WORK INSTRUCTIONS –
Copy out each line of the entries below in which the string "agent" appears.
*** DATA SUPPLIED ***
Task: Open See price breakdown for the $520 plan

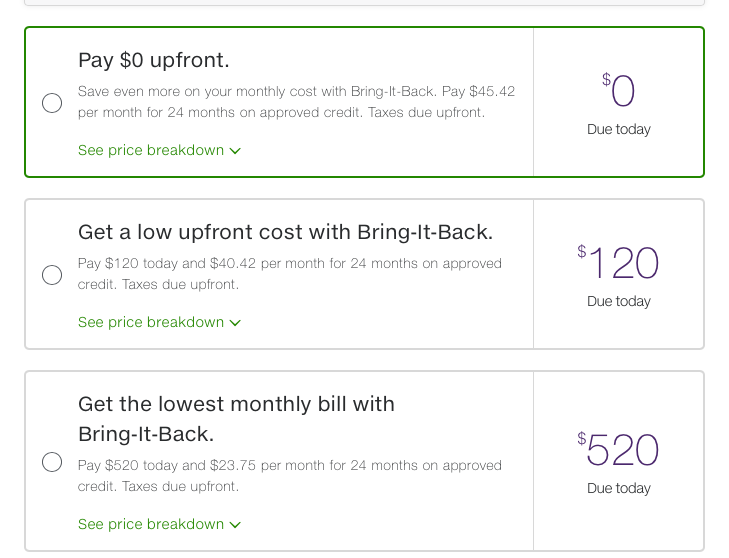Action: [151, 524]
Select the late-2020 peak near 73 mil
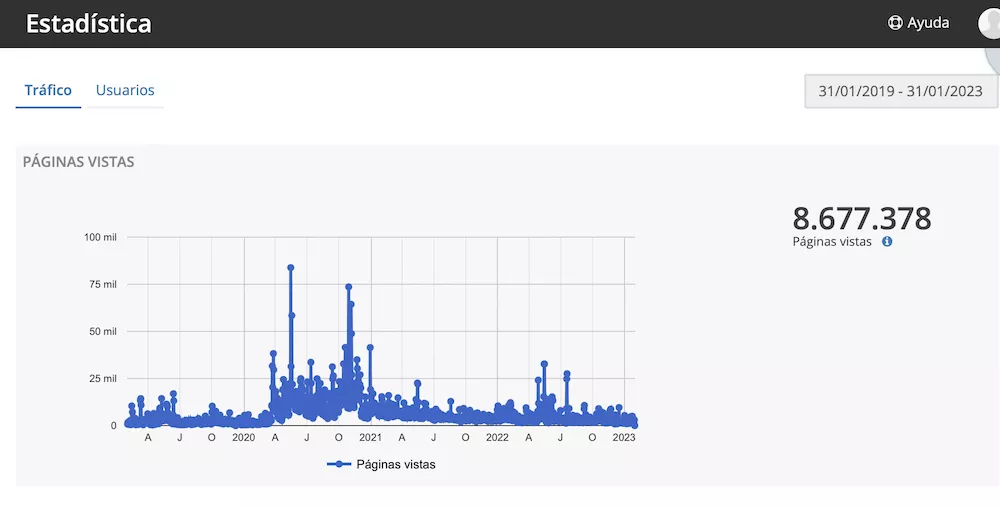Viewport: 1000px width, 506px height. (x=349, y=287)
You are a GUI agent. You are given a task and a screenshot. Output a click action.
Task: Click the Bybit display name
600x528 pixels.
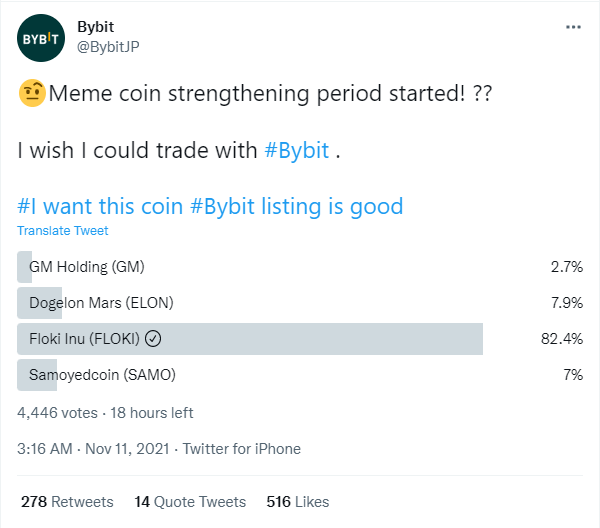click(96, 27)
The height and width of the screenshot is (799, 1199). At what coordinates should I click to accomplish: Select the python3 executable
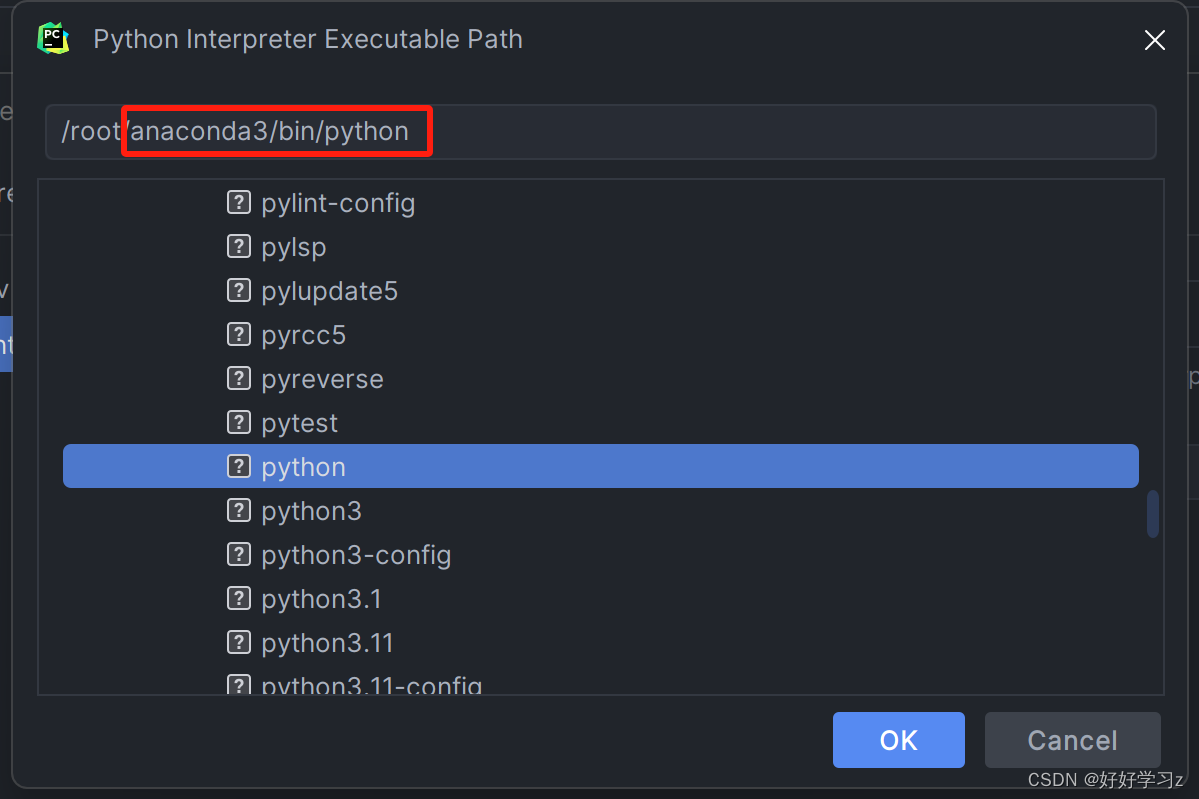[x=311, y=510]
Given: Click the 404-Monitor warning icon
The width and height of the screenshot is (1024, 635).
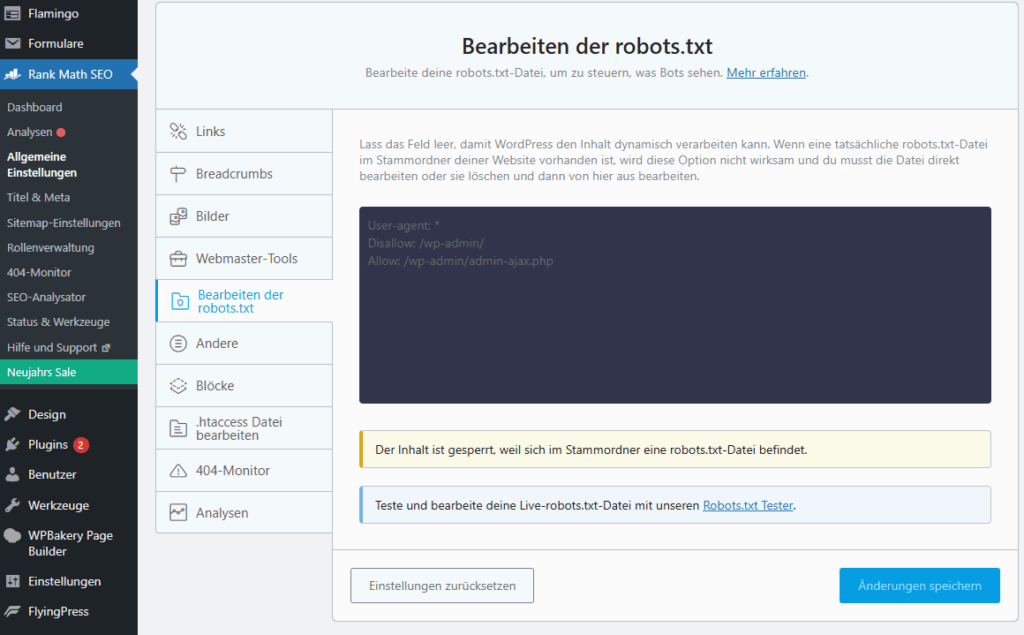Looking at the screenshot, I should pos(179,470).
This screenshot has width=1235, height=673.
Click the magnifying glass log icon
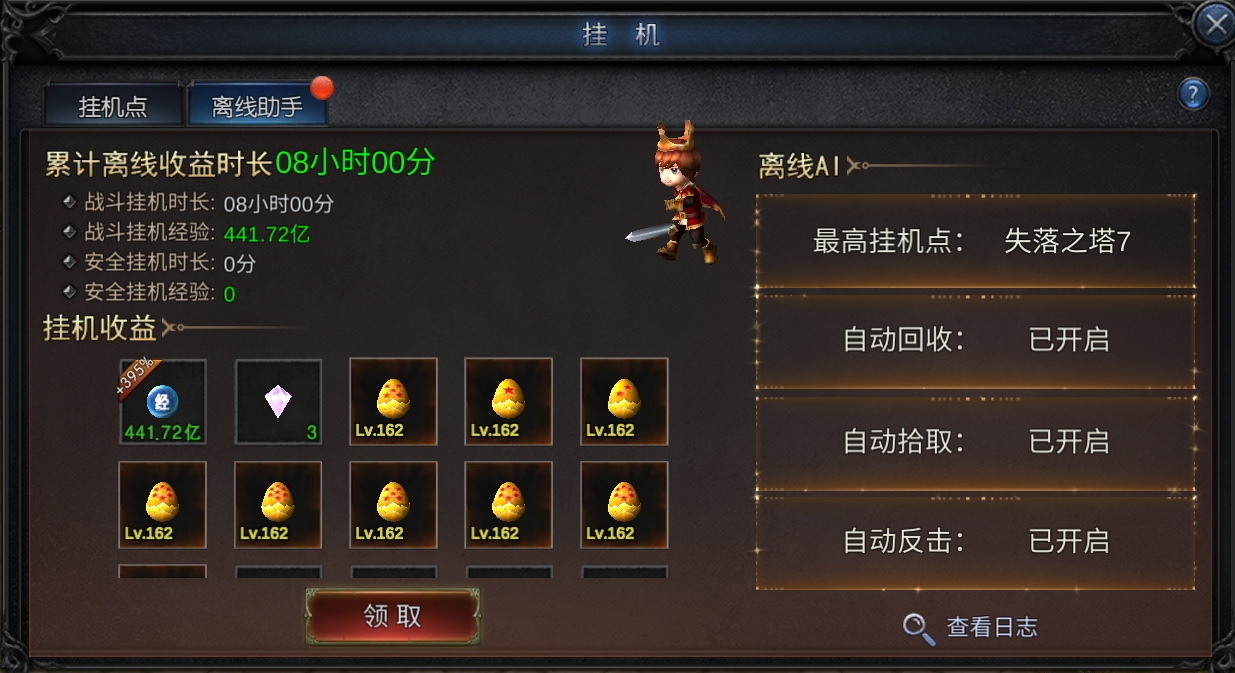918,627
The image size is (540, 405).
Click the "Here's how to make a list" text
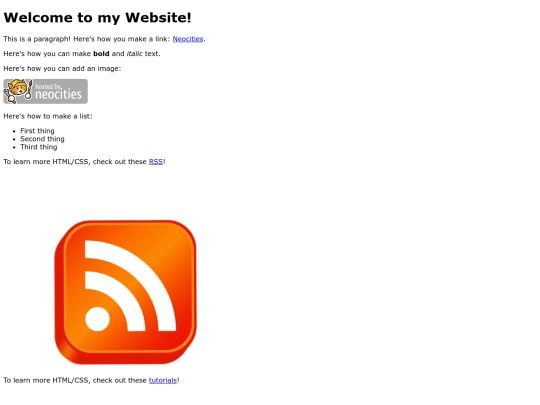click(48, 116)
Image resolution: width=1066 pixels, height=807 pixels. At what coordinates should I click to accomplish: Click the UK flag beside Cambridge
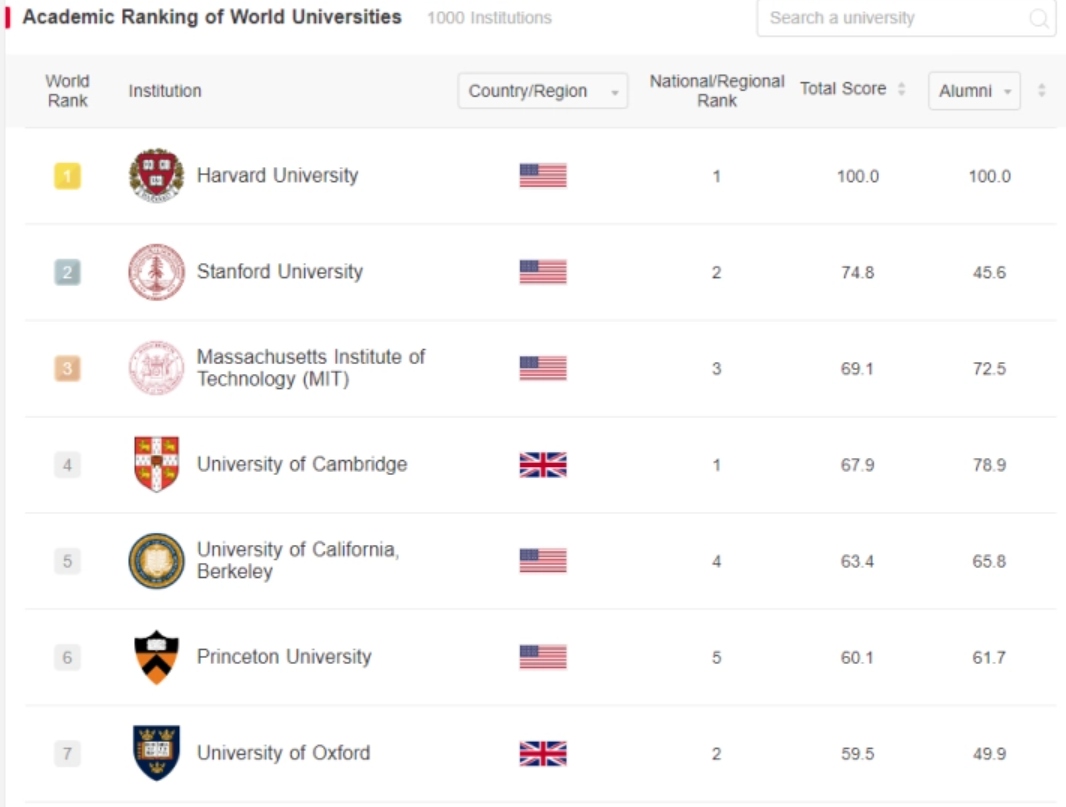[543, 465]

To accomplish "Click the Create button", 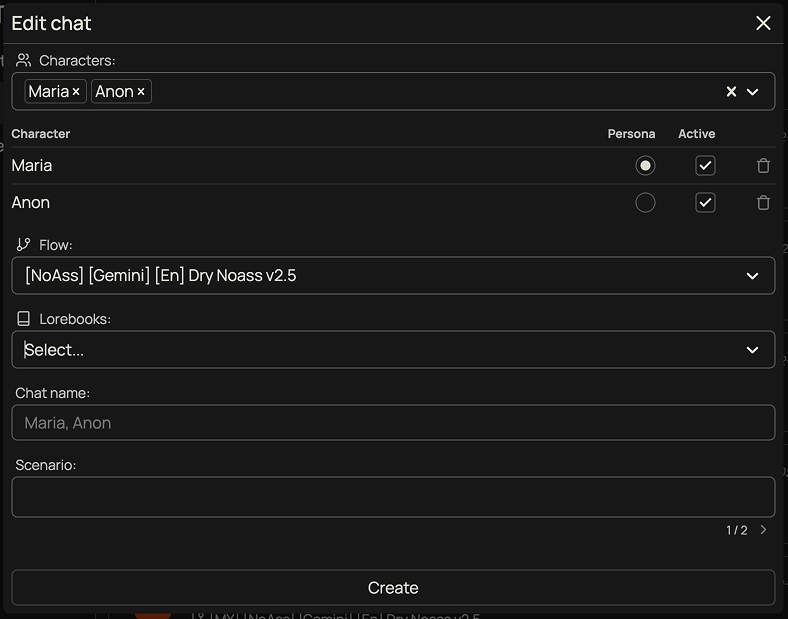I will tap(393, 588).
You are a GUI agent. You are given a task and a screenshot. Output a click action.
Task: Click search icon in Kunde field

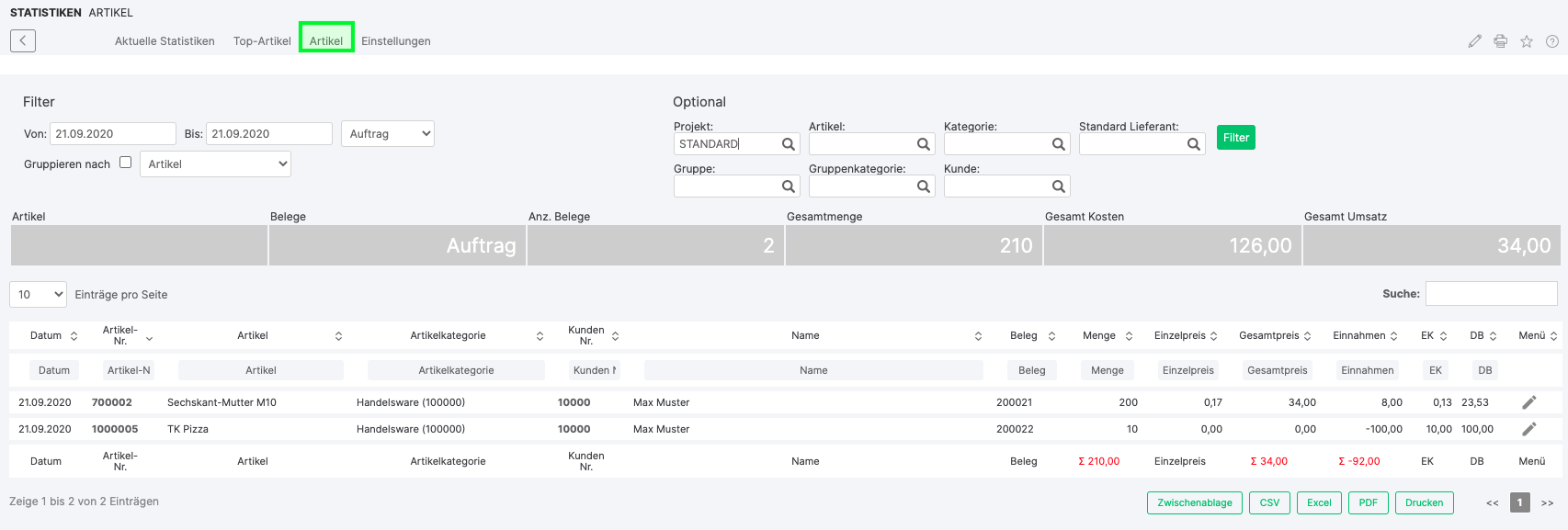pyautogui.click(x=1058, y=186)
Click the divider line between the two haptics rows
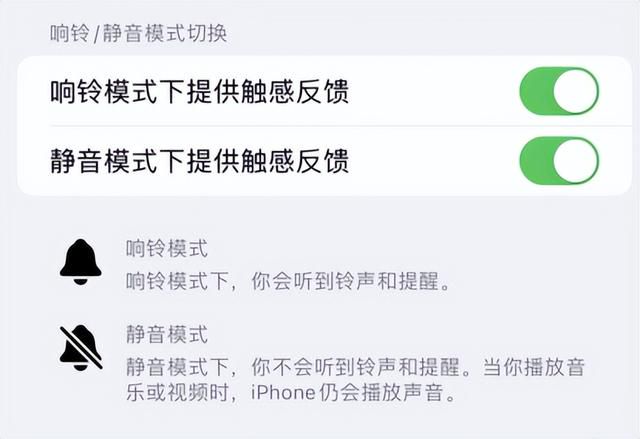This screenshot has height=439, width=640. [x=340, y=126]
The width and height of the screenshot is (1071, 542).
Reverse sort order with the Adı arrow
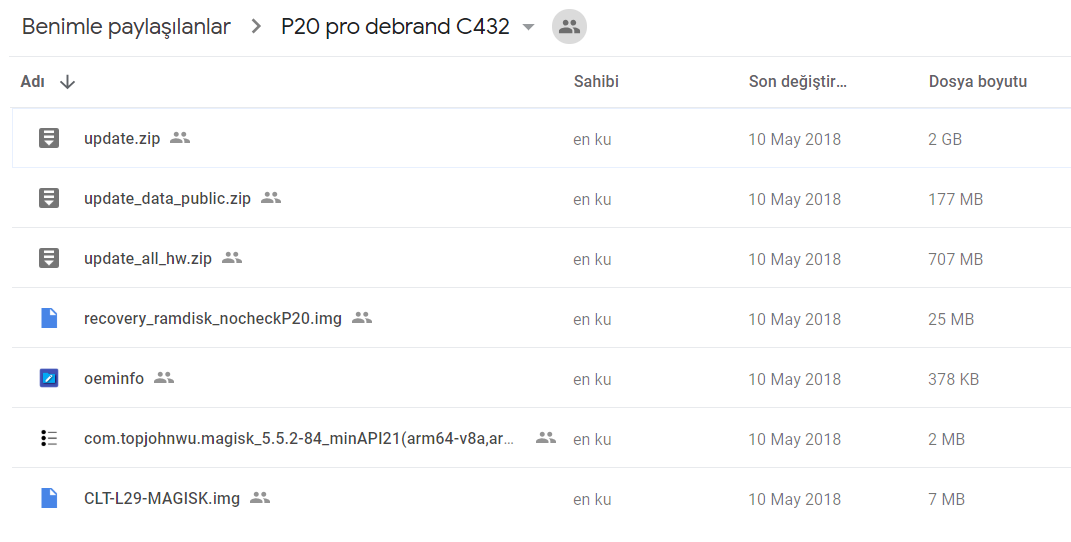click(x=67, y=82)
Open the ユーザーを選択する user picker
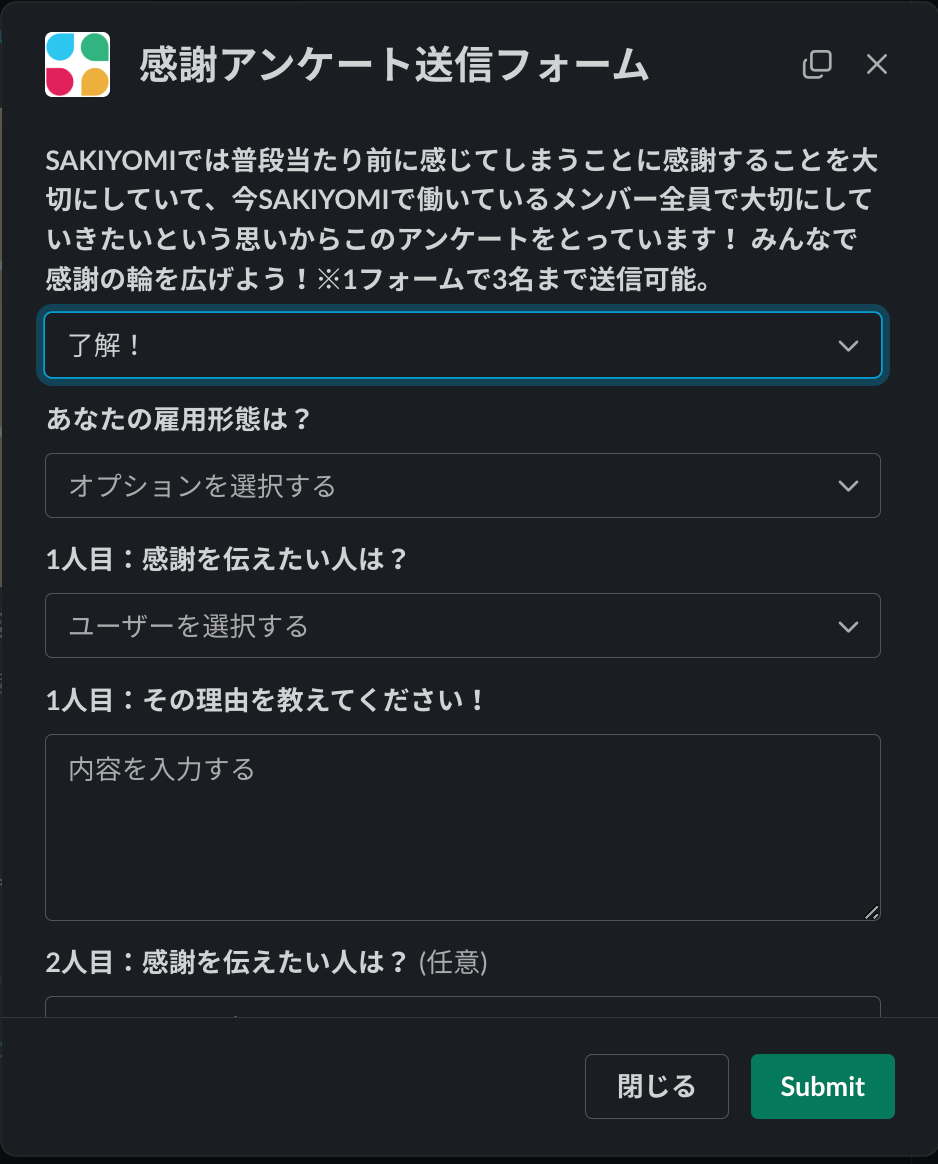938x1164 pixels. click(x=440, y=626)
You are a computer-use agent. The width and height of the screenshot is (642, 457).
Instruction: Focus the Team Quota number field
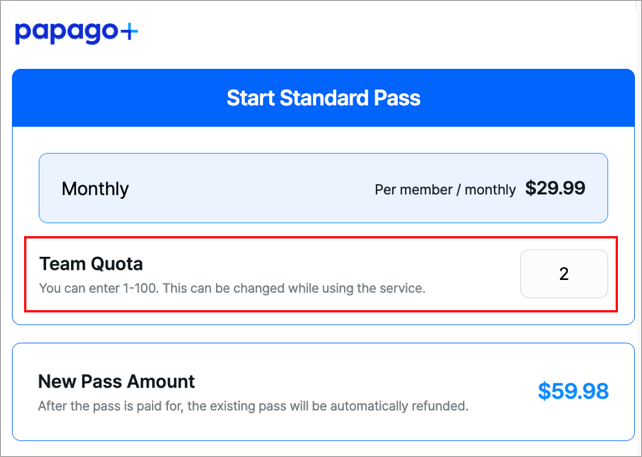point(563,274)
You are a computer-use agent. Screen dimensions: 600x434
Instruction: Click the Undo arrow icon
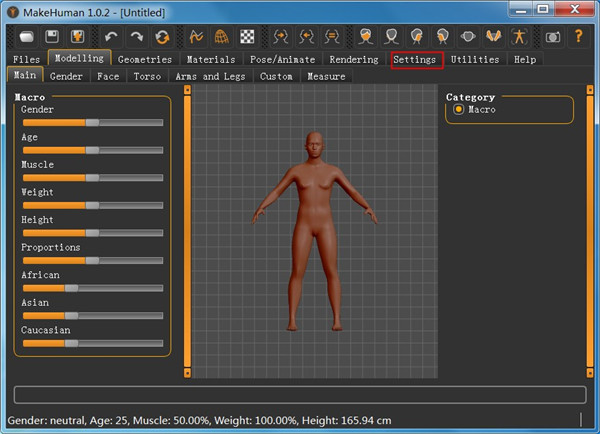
*** End of DATA SUPPLIED ***
RESPONSE AREA –
You are a GUI agent. You are given a task and a screenshot. Output a click action.
You are a GUI agent. You are given a task and a screenshot. Output a click action.
You are a computer-use agent. The width and height of the screenshot is (642, 457).
You are a computer-use agent. Screen dimensions: 600x434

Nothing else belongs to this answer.